Published December 14, 2015 This content is archived.
It was once known as the Times Square of Buffalo, a bustling place downtown bounded by landmarks such as St. Paul’s Episcopal Cathedral and Louis Sullivan’s Guaranty Building. The nexus of four major arteries — Main, Erie, Church and Niagara streets — it long served as a hub of pedestrian, street and mass transit traffic and commercial activity.
But as urban renewal took hold in the 1960s, Shelton Square became choked off and is now a shadow of its former self. The site now includes Erie Community College’s City Campus, but the throngs of people that once gathered there are long gone.
Now, students in the School of Architecture and Planning are hoping to breathe new life into this section of downtown and have spent the past few months developing plans to revitalize Shelton Square as part of a fall studio overseen by Hiroaki Hata, associate professor of architecture and urban planning.
Four teams of four students each will present their final plans during a public presentation from 5:30-7:30 p.m. Dec. 15 in the Minnie Gillette Auditorium at ECC City Campus, 121 Ellicott St.
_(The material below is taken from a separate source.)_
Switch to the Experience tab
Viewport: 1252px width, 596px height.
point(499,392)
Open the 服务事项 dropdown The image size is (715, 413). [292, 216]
“Our goal was to create alternative visions to transform Shelton Square from the current traffic conduit and no-man’s land to a walkable and livable greenspace in the heart of downtown,” Hata says. “This is particularly important to the more than 3,500 ECC students who use it every day.”
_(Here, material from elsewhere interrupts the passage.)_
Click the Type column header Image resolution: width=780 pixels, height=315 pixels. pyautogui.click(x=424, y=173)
Configured by the eight-lane North and South Division streets, Shelton Square presently comprises Five Flag Park and Firemen’s Park, and the Niagara Frontier Transportation Authority parking lot directly in front of ECC. It’s situated between the Oak-Elm Corridor and I-190. “In short, it is a semi-highway,” Hata says, highlighting some of the many challenges that exist with Shelton Square.
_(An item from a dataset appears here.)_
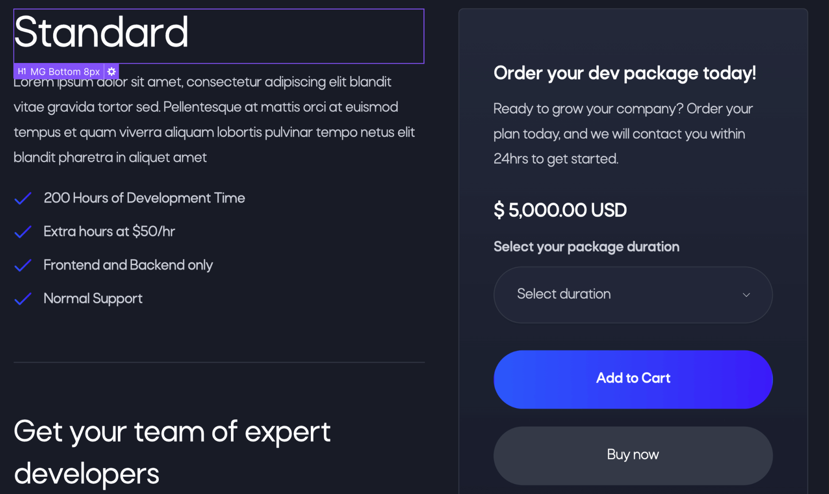Click the "$ 5,000.00 USD" price
This screenshot has height=494, width=829.
point(560,210)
The student teams’ proposals include plans for new housing, as well as retail stores and a supermarket, to attract people to the square while offering ideas to connect this part of the city to other booming downtown destinations, such as Canalside and the Buffalo Niagara Medical Campus. “There is no common vision here and there’s a disconnect of different zones. Our goal was to create a mixed-use hub that reconnects the square with these different zones,” says Cansu Donmez, a second-year master’s in architecture student.
Students also developed design guidelines to steer new development, ensuring that future projects account for the historic urban fabric of Shelton Square, which figured prominently in Joseph Ellicott’s original plans when he laid out the city of Buffalo in the early 1800s.
“We started by reflecting on the past and how Shelton Square originally existed within Joseph Ellicott’s radial scheme. A lot of the identity of it then doesn’t exist now because it’s been so fragmented. It’s an urban island,” adds architecture student John Lynch.
Hata’s students worked with several community stakeholders, including the Buffalo Urban Development Corporation (BUDC), ECC and the New York State Department of Transportation. “I’ve had the opportunity to interact with a large group of community stakeholders who have demonstrated a significant interest in our studio’s work, not just as a classroom exercise but as a visioning process that has the potential to produce some real-world results,” says Will Becker, who is in his fourth year of the master’s in architecture and master of urban planning dual-degree program.
As an example of what the public will see as part of Tuesday’s presentation, Becker’s group sought to redefine the eastern portion of Shelton Square as ECC’s urban campus by relocating the NFTA bus terminal to a new intermodal transportation hub at the One Seneca Tower complex and constructing three new mixed-use campus buildings that enclose a newly created campus quad at the former Ellicott bus depot.
Hata’s fall studio was unique in that it brought together master’s students in both architecture and urban planning to create new plans that would transform Shelton Square into a vibrant, pedestrian-friendly civic space. The Queen City Hub, Buffalo’s 2004 master plan — and BUDC’s Downtown Buffalo Infrastructure and Public Realm Master Plan of 2015 — recommended that the site reclaim its status as a great urban space.
“Following these public initiatives, this studio was conceived to push the idea of undoing the damage caused by the highway plan that created the eight-lane highway that is present-day Shelton Square,” Hata says. The studio, which integrated transportation planning with land use planning, urban design and architecture, reflects the unique mission of UB’s School of Architecture and Planning to use the city as its lab.
Before they embarked upon their plans for Shelton Square, students examined several case studies, among them Washington Square in New York City, Manchester’s Piccadilly Gardens, Union Square in San Francisco and Yonge-Dundas Square in Toronto.